From bd9be7e6352f2d0031edcdb265892838405bed82 Mon Sep 17 00:00:00 2001
From: Ingrid <git@ingrids.email>
Date: Thu, 9 Jan 2025 10:51:25 +0100
Subject: [PATCH 06/18] use real QC pipelines

---
 Cargo.lock                      |  3 +-
 Cargo.toml                      |  1 +
 ingestion/Cargo.toml            |  1 +
 ingestion/src/lib.rs            | 61 +++++++++++++++++++++------------
 ingestion/src/main.rs           | 43 +++++++++++++----------
 ingestion/src/qc_pipelines.rs   | 48 ++++++++++++++++++++++++++
 qc_pipelines/fresh/TA_PT1H.toml | 46 +++++++++++++++++++++++++
 rove_connector/src/lib.rs       |  2 +-
 8 files changed, 163 insertions(+), 42 deletions(-)
 create mode 100644 ingestion/src/qc_pipelines.rs
 create mode 100644 qc_pipelines/fresh/TA_PT1H.toml

diff --git a/Cargo.lock b/Cargo.lock
index c1364f52..48a5558f 100644
--- a/Cargo.lock
+++ b/Cargo.lock
@@ -1498,6 +1498,7 @@ dependencies = [
  "thiserror",
  "tokio",
  "tokio-postgres",
+ "toml",
 ]
 
 [[package]]
@@ -2347,7 +2348,7 @@ dependencies = [
 [[package]]
 name = "rove"
 version = "0.1.1"
-source = "git+https://github.com/metno/rove.git?branch=lard_fixes#1d79a555847f9223c9f6ee459e7a480ff18f41bd"

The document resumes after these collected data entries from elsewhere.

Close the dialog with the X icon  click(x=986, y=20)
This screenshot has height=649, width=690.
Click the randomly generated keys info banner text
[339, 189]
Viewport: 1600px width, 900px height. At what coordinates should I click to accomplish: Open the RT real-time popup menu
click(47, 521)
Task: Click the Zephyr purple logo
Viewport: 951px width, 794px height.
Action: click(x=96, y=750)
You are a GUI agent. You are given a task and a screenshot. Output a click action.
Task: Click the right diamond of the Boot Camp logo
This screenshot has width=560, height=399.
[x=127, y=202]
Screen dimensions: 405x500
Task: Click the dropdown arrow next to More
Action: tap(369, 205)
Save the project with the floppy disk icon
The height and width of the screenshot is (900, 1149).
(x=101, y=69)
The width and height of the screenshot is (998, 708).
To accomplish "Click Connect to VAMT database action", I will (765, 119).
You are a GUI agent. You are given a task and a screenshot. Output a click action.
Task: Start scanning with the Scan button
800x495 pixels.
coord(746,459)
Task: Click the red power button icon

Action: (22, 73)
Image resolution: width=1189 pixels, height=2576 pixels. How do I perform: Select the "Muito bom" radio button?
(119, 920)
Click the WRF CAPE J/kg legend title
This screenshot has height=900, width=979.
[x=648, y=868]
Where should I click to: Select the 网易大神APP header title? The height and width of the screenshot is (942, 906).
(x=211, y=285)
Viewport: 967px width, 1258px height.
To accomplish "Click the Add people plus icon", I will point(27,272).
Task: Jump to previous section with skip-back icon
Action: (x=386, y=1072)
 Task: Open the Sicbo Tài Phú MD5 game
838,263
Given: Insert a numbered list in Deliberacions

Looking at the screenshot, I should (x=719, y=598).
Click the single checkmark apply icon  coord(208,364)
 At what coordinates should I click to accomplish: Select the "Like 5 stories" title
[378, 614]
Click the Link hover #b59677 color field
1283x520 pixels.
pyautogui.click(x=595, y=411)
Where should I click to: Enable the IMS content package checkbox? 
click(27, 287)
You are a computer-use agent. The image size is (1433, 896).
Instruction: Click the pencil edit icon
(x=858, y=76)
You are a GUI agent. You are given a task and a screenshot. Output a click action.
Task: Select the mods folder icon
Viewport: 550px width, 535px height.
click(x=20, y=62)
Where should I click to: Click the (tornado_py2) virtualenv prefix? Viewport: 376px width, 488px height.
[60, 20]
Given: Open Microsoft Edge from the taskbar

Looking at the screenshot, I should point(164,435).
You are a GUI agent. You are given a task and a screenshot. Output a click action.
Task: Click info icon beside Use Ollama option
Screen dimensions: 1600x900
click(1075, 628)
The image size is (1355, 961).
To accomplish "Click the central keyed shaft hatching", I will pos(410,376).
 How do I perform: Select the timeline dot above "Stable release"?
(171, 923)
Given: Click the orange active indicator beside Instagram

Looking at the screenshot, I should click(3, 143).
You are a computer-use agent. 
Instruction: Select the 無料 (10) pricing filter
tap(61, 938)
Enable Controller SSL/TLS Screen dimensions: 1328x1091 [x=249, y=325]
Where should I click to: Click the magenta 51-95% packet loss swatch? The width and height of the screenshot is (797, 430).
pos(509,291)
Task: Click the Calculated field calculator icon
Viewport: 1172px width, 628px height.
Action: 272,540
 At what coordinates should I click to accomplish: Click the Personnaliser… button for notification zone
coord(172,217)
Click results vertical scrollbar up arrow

+source = "git+https://github.com/metno/rove.git?branch=lard_fixes#5f70d99d59b0d9d1c8fc301893684c919cab286f"
 dependencies = [
  "async-trait",
  "chrono",
diff --git a/Cargo.toml b/Cargo.toml
index 3671ffda..f073cf2d 100644
--- a/Cargo.toml
+++ b/Cargo.toml
@@ -33,3 +33,4 @@ serde = { version = "1.0.217", features = ["derive"] }
 thiserror = "1.0.69"
 tokio = { version = "1.41.1", features = ["rt-multi-thread", "macros"] }
 tokio-postgres = { version = "0.7.12", features = ["with-chrono-0_4"] }
+toml = "0.8.19"
diff --git a/ingestion/Cargo.toml b/ingestion/Cargo.toml
index 8b9e5fe8..1450c9c5 100644
--- a/ingestion/Cargo.toml
+++ b/ingestion/Cargo.toml
@@ -27,3 +27,4 @@ serde.workspace = true
 thiserror.workspace = true
 tokio.workspace = true
 tokio-postgres.workspace = true
+toml.workspace = true
diff --git a/ingestion/src/lib.rs b/ingestion/src/lib.rs
index dcec644e..ecf75574 100644
--- a/ingestion/src/lib.rs
+++ b/ingestion/src/lib.rs
@@ -7,9 +7,10 @@ use axum::{
 use bb8::PooledConnection;
 use bb8_postgres::PostgresConnectionManager;
 use chrono::{DateTime, Utc};
+use chronoutil::RelativeDuration;
 use futures::stream::FuturesUnordered;
 use futures::StreamExt;
-use rove::data_switch::{SpaceSpec, TimeSpec, Timestamp};
+use rove::data_switch::{TimeSpec, Timestamp};
 use serde::{Deserialize, Serialize};
 use std::{
     collections::HashMap,
@@ -21,6 +22,7 @@ use tokio_postgres::NoTls;
 #[cfg(feature = "kafka")]
 pub mod kvkafka;
 pub mod permissions;
+pub mod qc_pipelines;
 use permissions::{ParamPermitTable, StationPermitTable};
 
 #[derive(Error, Debug)]
@@ -33,6 +35,8 @@ pub enum Error {
     Parse(String),
     #[error("qc system returned an error: {0}")]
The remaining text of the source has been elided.